GraphQL

Most of the time, validation for the GraphQL API does not require extra work:

  • GraphQLite translates your models (with @Type and @SourceField annotations) into strongly typed GraphQL types.
  • GraphQLite translates your use cases' methods' signatures (with @Mutation or @Query annotations) into strongly typed GraphQL mutations or queries.
  • GraphQLite resolves the InvalidModel and InvalidStorable exceptions into valid GraphQL responses (400 HTTP code).

However, you may have some use cases that are GraphQL mutations or queries, and these use cases do not manipulate models (i.e., no InvalidModel nor InvalidStorable exceptions).
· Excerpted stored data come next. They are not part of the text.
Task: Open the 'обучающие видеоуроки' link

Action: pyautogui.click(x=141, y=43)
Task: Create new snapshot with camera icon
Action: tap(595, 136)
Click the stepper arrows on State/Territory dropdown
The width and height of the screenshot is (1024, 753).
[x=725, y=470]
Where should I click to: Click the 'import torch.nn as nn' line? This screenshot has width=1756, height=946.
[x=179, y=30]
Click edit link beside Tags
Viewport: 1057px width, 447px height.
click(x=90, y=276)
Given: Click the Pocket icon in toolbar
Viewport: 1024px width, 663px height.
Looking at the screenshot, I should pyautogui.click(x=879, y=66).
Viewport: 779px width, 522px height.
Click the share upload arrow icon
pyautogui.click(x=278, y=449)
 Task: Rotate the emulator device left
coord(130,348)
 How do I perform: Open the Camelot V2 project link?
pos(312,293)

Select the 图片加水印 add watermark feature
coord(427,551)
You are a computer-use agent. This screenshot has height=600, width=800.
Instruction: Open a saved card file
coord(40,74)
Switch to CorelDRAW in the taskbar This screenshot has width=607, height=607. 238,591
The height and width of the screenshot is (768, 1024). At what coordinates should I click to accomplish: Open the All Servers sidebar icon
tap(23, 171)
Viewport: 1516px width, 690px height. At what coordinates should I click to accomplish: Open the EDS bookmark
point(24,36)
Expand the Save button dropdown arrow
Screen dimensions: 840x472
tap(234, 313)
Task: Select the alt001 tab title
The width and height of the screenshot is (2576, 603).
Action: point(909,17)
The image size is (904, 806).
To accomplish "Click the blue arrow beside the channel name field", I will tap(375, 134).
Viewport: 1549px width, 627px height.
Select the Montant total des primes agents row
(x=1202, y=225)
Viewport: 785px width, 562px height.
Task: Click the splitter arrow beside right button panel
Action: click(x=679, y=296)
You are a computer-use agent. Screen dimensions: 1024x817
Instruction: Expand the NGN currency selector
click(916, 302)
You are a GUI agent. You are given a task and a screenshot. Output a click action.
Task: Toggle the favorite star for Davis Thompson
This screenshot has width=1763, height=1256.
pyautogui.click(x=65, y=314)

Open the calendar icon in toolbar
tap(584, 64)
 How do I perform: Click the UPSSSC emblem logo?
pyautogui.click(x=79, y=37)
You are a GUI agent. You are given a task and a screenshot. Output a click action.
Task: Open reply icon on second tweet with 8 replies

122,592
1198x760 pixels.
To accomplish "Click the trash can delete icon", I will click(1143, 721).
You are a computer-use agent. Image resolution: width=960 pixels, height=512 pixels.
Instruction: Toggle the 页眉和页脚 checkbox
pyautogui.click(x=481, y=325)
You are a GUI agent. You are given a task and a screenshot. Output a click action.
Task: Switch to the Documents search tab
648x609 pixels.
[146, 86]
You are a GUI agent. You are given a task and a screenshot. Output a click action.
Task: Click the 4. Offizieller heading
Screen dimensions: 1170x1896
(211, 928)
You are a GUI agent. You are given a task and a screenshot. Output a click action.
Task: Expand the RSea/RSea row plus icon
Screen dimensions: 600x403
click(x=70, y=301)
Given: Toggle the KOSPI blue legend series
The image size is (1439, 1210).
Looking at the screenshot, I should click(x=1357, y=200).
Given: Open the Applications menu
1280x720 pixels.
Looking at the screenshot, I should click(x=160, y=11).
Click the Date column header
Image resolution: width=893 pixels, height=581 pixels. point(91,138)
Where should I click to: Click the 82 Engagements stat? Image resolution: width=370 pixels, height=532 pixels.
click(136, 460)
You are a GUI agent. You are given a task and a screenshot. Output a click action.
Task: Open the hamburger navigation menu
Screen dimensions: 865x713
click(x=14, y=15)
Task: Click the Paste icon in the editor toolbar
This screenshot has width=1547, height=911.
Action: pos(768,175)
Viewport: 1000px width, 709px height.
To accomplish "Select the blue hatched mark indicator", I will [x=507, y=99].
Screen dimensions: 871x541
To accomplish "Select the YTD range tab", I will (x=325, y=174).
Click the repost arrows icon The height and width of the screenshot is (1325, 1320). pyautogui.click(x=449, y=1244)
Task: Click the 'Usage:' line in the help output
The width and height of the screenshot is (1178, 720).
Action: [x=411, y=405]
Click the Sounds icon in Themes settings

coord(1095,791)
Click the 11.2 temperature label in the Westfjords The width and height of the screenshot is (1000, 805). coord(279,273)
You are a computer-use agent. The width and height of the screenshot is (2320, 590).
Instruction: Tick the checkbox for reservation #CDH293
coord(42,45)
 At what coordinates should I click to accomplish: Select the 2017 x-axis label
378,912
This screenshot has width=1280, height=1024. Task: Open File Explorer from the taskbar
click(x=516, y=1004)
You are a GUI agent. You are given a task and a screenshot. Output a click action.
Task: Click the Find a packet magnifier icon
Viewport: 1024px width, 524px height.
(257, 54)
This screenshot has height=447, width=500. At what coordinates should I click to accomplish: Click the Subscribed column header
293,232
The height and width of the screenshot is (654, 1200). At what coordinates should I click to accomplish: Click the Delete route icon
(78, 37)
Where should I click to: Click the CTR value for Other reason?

For such scenarios, GraphQLite provides the @Assertion annotation:

src/api/src/UseCase/User/ResetPassword/ResetPassword.php
use Symfony\Component\Validator\Constraints as Assert;
use TheCodingMachine\GraphQLite\Annotations\Mutation;
use TheCodingMachine\Graphqlite\Validator\Annotations\Assertion;
/**
* @Mutation
* @Assertion(for="email", constraint={@Assert\NotBlank(message="not_blank"), @Assert\Length(max=255, maxMessage="max_length_255"), @Assert\Email(message="invalid_email")})
*/
public function resetPassword(string $email): bool;

Here, GraphQLite validates the email argument according to the list of constraints.

Only caveat is that it does not work if you call your use case in PHP.